The order matters. Lint runs first and removes dead wikilinks left behind by deleted pages. Scaffold runs next and regenerates index.md to reflect the current page set - new categories get added, empty ones get removed. Routing clean runs last and prunes any dangling slug entries from ROUTING.md that no longer have a corresponding wiki page. After all three, the index and routing table are consistent with the actual state of the wiki.

One thing to be clear about: routing init is a one-time setup command, not something to schedule. Running it again would overwrite ROUTING.md and erase any branch customisations you've made since the initial setup. routing clean is the recurring maintenance command - it only removes entries for missing pages and never touches branch structure.

If you prefer to declare the schedule in config rather than via the CLI, add a [schedule] block to .synthadoc/config.toml and register everything in one step:

[schedule]
jobs = [
  { op = "ingest --batch raw_sources/", cron = "0 2 * * *" },
  { op = "lint run",                    cron = "0 3 * * 0" },
  { op = "scaffold",                    cron = "0 4 * * 0" },
  { op = "routing clean",               cron = "0 5 * * 0" },
]

synthadoc schedule apply -w my-wiki

With nightly ingests and a weekly maintenance trio in place, the wiki grows, stays accurate, and self-corrects - without requiring manual intervention.

Feature 2: Candidates Staging

The second feature addresses a different scale problem: quality at the write path.

Before v0.4.0, IngestAgent wrote new pages directly to wiki/ with no review step. A high-confidence page about a well-structured source landed right next to a speculative page inferred from a thin web article. Both entered BM25, both appeared in orphan detection and contradiction checks, and both showed up in synthesis - with no signal to distinguish them.

The Staging Concept

Candidates staging introduces a fork in the write path. Pages go to wiki/candidates/ instead of wiki/ when they don't meet a configurable confidence threshold. They're excluded from BM25, orphan detection, and contradiction checks until explicitly promoted.

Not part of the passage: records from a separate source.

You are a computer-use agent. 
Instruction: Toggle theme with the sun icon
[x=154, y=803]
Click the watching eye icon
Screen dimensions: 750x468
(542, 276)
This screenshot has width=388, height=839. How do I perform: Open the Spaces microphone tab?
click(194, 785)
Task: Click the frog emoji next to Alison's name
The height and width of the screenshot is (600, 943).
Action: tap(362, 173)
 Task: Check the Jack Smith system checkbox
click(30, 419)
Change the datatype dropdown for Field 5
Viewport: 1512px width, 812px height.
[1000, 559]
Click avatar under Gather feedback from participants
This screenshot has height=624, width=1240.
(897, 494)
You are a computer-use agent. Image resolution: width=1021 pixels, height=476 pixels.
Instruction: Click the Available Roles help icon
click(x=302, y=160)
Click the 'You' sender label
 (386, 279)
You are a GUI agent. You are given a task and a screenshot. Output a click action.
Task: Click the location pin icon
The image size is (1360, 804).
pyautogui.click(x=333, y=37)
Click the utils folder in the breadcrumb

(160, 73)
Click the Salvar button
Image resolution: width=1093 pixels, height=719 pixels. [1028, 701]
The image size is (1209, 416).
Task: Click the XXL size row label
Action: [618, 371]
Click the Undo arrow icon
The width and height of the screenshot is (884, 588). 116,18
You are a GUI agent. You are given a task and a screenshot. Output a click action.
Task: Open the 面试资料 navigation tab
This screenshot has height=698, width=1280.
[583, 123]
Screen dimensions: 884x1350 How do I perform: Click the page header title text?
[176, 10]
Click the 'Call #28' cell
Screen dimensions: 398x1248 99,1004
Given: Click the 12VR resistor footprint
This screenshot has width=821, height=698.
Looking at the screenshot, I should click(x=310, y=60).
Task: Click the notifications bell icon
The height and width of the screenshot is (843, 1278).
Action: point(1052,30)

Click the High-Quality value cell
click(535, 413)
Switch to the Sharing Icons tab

The policy is configured in .synthadoc/config.toml:

[ingest]
staging_policy = "threshold"      # "off" | "all" | "threshold"
staging_confidence_min = "high"   # "high" | "medium" | "low"

Three policies:

Policy	Behaviour
`"off"`	All new pages go directly to`wiki/` - current behaviour, default
`"threshold"`	Pages meeting`staging_confidence_min` auto-promote; lower confidence → `wiki/candidates/`
`"all"`	Every new page requires explicit promotion, regardless of confidence

The config is hot-reloaded - a policy change takes effect on the next ingest job with no server restart.

The Staging Workflow

Reviewing Candidates

synthadoc candidates list

Candidates (3):
  eniac-computer    confidence: low     ingested: 2026-05-05
  konrad-zuse       confidence: medium  ingested: 2026-05-05
  arpanet-history   confidence: high    ingested: 2026-05-04

synthadoc candidates promote arpanet-history
synthadoc candidates discard eniac-computer
synthadoc candidates promote --all

Promotion does four things atomically: moves the file from wiki/candidates/ to wiki/, appends the slug to index.md under the best-matching category, appends it to ROUTING.md under the best-matching branch, and records the promotion in the audit trail. Discard deletes the file and records the reason.

Scheduling and Staging

Unlike routing and lint, candidates staging doesn't have a useful scheduled action. The two available commands — candidates promote --all and candidates discard --all - are too blunt to schedule safely. Scheduling promote --all on a timer would auto-approve exactly the pages the quality gate held back. Scheduling discard --all would silently delete pages you haven't reviewed yet. Neither command has a --older-than or --confidence filter that would make scheduled execution sensible.

The right integration is manual: run candidates list after a large batch ingest, or once a week if the wiki is growing quickly. It takes seconds. The review step is the intentional human checkpoint in an otherwise automated pipeline, it's where you decide what enters the wiki's searchable knowledge base.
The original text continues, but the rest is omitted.